Mira
MIQUEL ALBEROLA
El escritor Joan F. Mira acaba de cumplir sus bodas de plata en el negocio de la letra impresa, si es que es admisible este eufemismo cuando se utiliza una lengua minorizada como vehículo, y con el cúmulo de reticencias derivadas de la criminalización por el episodio político de la transición, que algunos tratan de sustituir por el Imserso para construirse una jubilación dorada. Al margen del oportuno acto de coba lírica que le organizó su editorial, no se le ha ocurrido mejor modo de celebrar este aniversario que largarse a la parte norte del Montseny para constatar el otoño en las hojas del bosque y disfrutar de ese prodigio vegetal como si fuese una función de ópera.

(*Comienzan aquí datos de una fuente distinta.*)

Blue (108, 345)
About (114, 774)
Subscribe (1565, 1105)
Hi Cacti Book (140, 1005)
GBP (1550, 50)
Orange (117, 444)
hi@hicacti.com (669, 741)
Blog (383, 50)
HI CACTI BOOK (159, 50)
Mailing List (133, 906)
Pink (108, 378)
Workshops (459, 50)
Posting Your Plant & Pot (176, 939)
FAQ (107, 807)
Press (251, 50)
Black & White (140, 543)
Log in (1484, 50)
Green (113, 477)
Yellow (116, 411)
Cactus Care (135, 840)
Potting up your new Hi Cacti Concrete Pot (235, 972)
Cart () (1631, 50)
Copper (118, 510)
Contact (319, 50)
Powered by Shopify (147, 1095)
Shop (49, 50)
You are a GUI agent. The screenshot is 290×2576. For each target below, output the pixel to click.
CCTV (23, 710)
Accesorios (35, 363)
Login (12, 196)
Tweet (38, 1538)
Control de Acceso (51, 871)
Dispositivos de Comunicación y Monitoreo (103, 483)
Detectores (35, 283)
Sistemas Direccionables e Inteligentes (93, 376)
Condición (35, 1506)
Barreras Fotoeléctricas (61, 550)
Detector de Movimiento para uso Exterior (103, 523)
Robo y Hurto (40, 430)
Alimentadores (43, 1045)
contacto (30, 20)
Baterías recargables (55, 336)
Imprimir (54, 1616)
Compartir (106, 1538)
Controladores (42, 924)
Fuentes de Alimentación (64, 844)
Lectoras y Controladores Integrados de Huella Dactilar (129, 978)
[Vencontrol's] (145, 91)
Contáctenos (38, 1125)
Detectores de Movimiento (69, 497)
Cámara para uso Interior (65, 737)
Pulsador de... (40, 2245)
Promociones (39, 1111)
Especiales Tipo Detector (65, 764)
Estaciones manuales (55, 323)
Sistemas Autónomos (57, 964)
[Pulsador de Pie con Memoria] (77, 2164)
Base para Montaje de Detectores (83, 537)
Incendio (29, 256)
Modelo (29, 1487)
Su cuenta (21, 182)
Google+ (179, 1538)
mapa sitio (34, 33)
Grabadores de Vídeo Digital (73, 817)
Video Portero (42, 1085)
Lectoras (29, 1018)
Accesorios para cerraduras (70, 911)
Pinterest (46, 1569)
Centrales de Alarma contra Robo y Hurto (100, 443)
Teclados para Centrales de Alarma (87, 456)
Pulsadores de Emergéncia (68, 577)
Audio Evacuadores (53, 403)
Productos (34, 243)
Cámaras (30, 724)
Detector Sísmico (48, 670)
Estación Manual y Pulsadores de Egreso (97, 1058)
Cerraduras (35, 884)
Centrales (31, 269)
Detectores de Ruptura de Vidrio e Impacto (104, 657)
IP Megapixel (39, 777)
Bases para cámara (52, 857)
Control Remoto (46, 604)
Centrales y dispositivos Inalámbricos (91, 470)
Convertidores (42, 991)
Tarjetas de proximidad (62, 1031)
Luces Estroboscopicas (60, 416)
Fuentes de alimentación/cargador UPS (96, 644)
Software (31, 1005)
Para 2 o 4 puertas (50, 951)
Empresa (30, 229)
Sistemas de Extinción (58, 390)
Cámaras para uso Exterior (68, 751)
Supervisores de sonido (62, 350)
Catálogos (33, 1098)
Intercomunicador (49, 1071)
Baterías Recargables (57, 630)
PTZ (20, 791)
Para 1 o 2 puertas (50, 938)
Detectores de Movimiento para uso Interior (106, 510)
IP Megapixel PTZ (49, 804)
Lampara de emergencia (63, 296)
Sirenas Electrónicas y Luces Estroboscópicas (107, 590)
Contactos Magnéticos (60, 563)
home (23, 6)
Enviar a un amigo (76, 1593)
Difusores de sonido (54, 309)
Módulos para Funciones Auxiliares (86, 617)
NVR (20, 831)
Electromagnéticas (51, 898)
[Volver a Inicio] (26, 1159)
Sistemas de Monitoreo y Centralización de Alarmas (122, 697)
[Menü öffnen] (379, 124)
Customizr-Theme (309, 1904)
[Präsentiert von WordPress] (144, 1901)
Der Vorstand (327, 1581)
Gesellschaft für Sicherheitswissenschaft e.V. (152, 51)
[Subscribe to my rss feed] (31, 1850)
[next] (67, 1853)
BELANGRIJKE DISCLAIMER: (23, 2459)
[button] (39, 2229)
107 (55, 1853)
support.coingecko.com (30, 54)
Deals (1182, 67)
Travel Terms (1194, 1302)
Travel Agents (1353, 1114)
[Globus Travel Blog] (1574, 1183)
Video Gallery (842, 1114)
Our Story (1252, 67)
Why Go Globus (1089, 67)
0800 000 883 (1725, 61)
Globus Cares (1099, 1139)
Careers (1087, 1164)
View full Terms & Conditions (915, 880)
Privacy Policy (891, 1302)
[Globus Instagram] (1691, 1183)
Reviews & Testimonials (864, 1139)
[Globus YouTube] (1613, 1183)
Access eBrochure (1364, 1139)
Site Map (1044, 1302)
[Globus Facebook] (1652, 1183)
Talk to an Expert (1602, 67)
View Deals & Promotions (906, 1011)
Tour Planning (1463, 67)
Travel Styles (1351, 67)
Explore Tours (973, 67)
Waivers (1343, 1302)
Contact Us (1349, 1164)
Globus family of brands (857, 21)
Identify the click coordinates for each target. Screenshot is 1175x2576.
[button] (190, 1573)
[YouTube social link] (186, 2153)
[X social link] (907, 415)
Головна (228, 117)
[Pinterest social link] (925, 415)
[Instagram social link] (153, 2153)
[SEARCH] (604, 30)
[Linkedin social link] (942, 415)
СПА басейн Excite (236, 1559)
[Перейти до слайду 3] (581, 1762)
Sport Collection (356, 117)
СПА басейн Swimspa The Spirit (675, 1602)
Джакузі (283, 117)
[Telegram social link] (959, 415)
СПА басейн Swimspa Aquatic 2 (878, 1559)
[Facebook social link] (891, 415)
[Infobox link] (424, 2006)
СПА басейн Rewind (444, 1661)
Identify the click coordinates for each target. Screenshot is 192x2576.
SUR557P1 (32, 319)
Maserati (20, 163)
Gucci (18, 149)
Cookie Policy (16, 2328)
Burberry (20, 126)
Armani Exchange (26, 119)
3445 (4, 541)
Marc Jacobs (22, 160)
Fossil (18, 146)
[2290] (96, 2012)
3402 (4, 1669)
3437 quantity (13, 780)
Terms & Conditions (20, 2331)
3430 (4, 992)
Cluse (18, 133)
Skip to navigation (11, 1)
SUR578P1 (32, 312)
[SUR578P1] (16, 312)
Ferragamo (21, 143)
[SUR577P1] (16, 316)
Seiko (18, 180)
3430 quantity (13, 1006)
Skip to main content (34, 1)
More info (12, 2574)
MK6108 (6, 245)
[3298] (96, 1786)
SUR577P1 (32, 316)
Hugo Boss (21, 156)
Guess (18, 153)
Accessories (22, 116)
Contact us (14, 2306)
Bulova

Ignoro si se pone pajarita para asistir a ese acontecimiento, pero estos ademanes son los que dan la verdadera talla del personaje que lleva dentro. También él vive su plenitud otoñal con los fogonazos de colores con que lo iluminan por lo menos cuatro de sus libros, dos ensayos y dos novelas, que se han convertido en referentes con capacidad para sobrevivir al efecto 2000. Ésas son, en definitiva, las pistas de su existencia, y son de agradecer entre la sobrecosecha de miscelanistas y fracasólogos que ha suministrado y subvencionado el país para desgracia propia. Aunque a menudo, Mira ha sido víctima del malentendido que transfiere su actitud defensiva, tan acorde con su gestualidad, que muchos llegan a asociar con la petulancia y otros trastornos que, pese a ser frecuentes en el gremio, le son ajenos. Si se traspasa la capa de milímetro con que lo blinda su temperamento, debajo sólo hay un tipo solvente con la pinta de un antropólogo de Southampton, que admira a Hércules y debe su vida a una cabra, como Zeus. Sólo que hay que cambiar el monte Ida de Creta por la pedanía de La Torre y matizar un par de asuntos más: su padre no quería comérselo, sino salvarlo, y en su caso el cuerno de la abundacia era una metáfora de las ubres de la propia cabra, que a la vez lo eran de las ninfas. Por lo demás, debajo de esa costra psicológica sólo hay un tipo lúcido que profesa un gran amor a su país y a su ciudad. Pero sobre todo, que dedica diez horas diarias a escribir para poder cumplir ese compromiso con honestidad.